Wilson, at root, does not seem to be comfortable with any negative racial generalizations at all, yet the Apostle Paul has no problem with them. There is not a substantial difference between the above connection of blacks to communism and Paul’s assertion in Titus 1:12 that Cretans are prone to be liars. Sometimes facts are unpleasant, but they are still facts. Wilson apparently does not want the fact that blacks have a statist bent to be true, and I would prefer that it was not true as well – but it is. Wilson’s position prevents the useful discussion of things like voting patterns, crime statistics, and the IQ bell curve and thus hamstrings any attempts by white Americans to pursue their own survival and self-interest.
Wilson seems to be okay with Kinism as long as we do not talk about the differences between different races, particularly negative differences. However, it is impossible to celebrate one’s heritage or race without supporting boundaries and distinctions, and sometimes this must involve the identification of deficiencies in other races. The overall problem here is that Wilson wants to affirm cultural strengths but does not want to face weaknesses of other cultures that are the opposite of whites’ strengths. He is essentially saying, “I love angel food cake, but I realize it’s no better or different from chocolate cake”: an untenable position, especially when the angel food cake is in danger of being wiped out by other cakes.
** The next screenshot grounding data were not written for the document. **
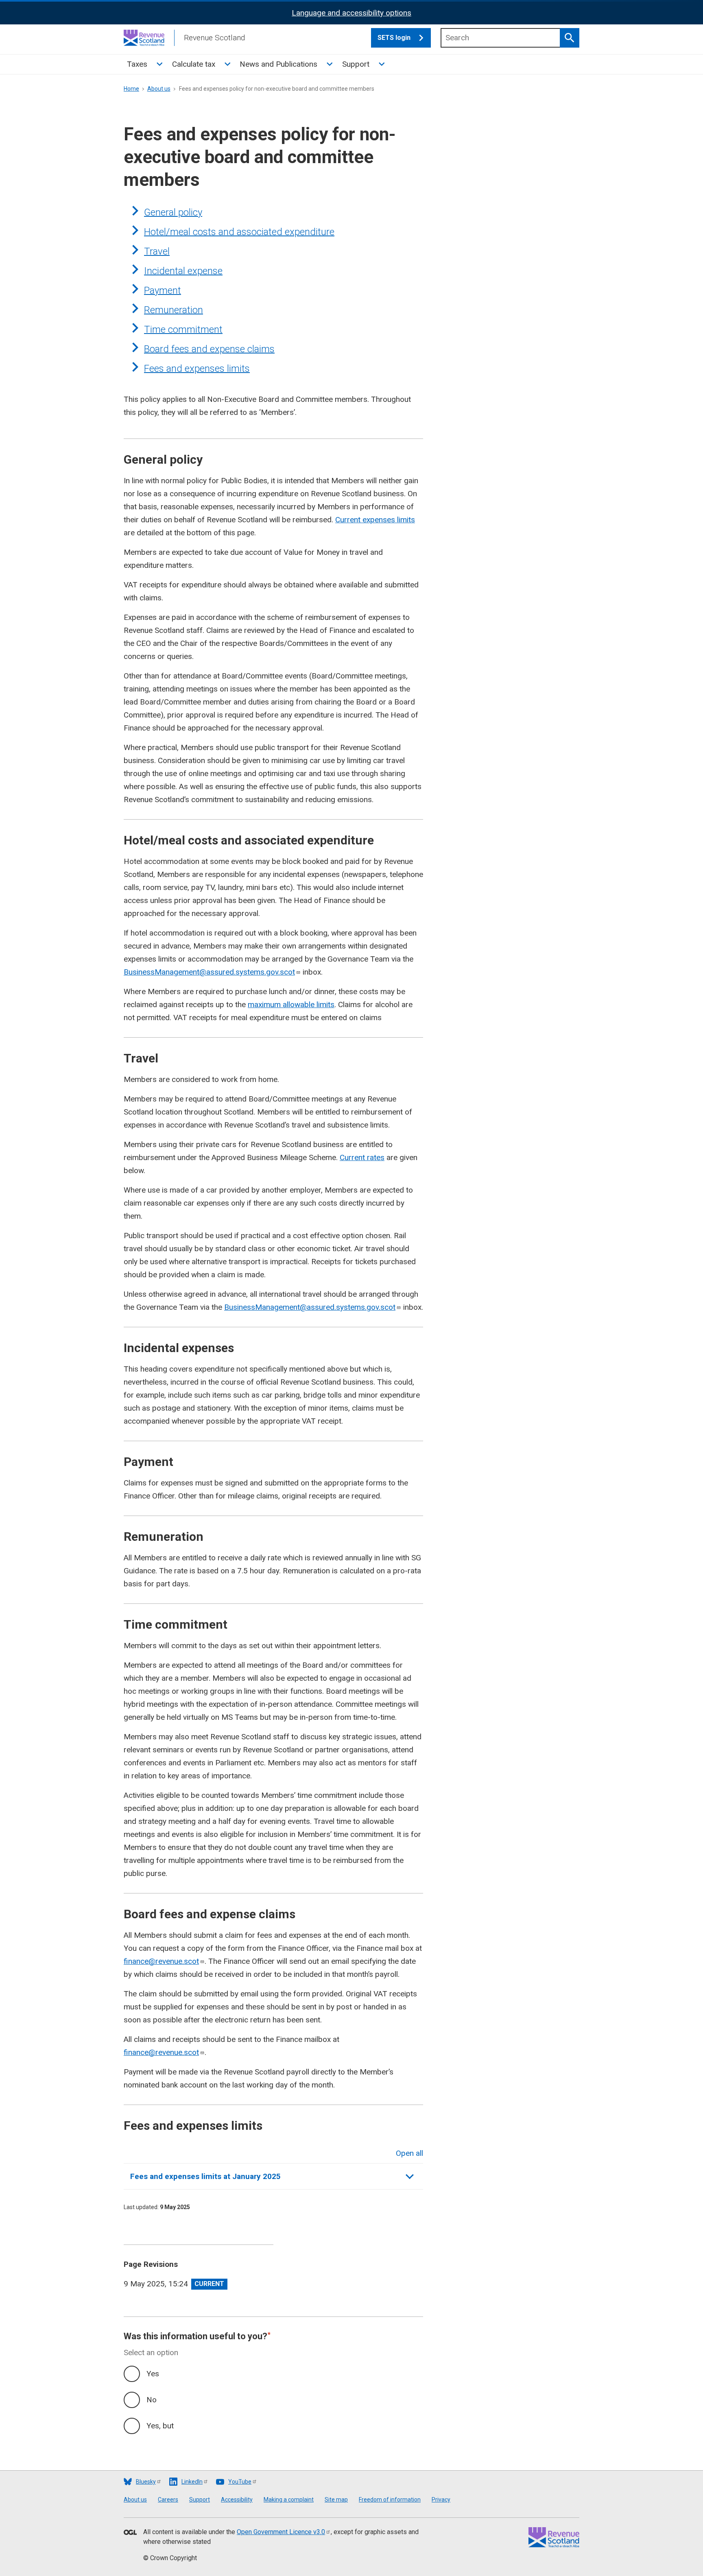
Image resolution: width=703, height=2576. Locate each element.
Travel (157, 251)
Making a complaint (289, 2499)
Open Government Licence (281, 2532)
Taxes (137, 64)
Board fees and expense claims (209, 349)
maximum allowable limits (291, 1004)
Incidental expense (183, 271)
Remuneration (173, 310)
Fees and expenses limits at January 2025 (205, 2176)
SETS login (394, 37)
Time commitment (183, 329)
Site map (336, 2499)
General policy (173, 212)
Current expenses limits (375, 519)
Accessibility (237, 2499)
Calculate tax (193, 64)
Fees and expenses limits (197, 368)
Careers (168, 2499)
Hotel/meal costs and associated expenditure (239, 232)
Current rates (362, 1157)
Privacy (441, 2499)
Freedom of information (390, 2499)
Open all (409, 2153)
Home (131, 88)
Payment (162, 290)
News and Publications (278, 64)
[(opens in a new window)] (130, 2533)
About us (158, 88)
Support (355, 64)
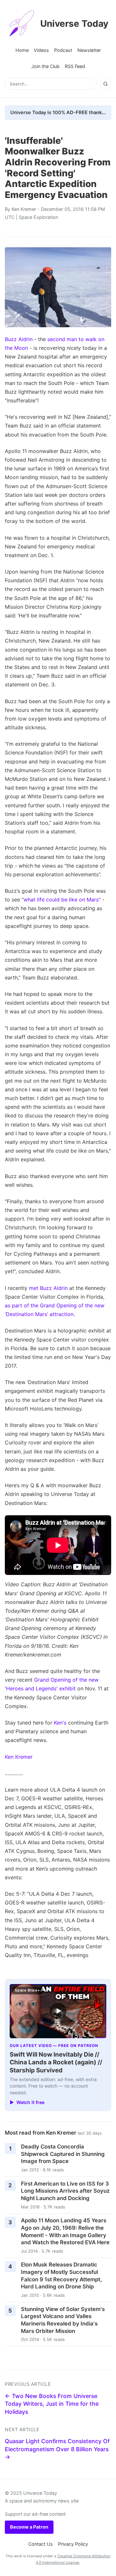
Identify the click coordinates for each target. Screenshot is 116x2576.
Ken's (60, 1722)
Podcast (63, 50)
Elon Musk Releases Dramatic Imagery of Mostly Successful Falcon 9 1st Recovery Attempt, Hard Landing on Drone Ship (61, 2275)
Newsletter (89, 50)
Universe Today (74, 23)
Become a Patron (29, 2527)
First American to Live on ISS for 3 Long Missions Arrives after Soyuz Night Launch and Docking (65, 2190)
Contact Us (40, 2544)
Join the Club (45, 66)
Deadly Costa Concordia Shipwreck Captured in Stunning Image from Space (63, 2153)
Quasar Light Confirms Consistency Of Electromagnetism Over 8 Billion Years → (57, 2449)
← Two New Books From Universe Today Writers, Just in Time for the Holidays (52, 2404)
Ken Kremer (24, 209)
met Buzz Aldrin (48, 1288)
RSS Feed (75, 66)
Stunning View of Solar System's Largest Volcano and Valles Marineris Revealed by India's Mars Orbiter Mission (63, 2320)
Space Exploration (38, 217)
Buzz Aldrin (19, 339)
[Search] (105, 84)
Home (22, 50)
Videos (41, 50)
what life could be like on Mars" (62, 899)
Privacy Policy (73, 2544)
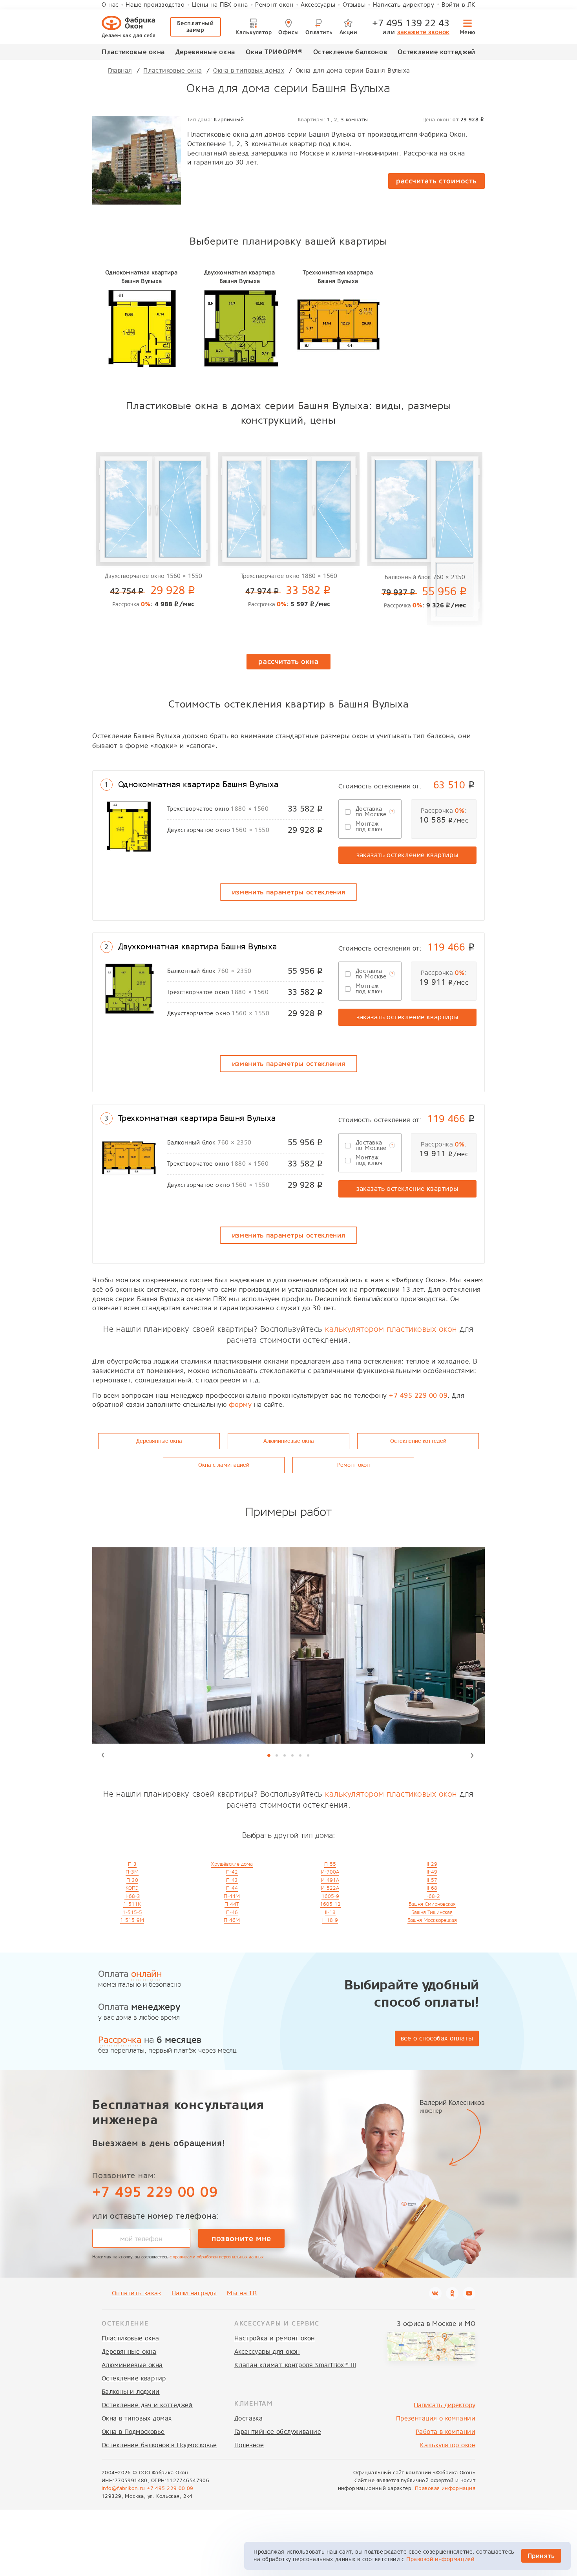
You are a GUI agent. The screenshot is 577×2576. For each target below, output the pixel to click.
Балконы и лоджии (131, 2392)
Although he still insists on throwing out the “Kinism is Skinism” straw man, Wilson states, “I don’t object to the Kinists who are saying you should be grateful for your people, you should be grateful for your customs and your culture – I’m all about that. I think that that’s a good thing.” This is quite the admission from someone who, merely six years ago, accused Kinists of being guilty of the sins of “racial malice and racial vainglory.” In fact, in saying that he does not object to others’ gratefulness for and love of their own people, Doug Wilson has basically conceded that the basis for Kinism is legitimate and positive.
A hat tip to my friends who helped provide material for this piece.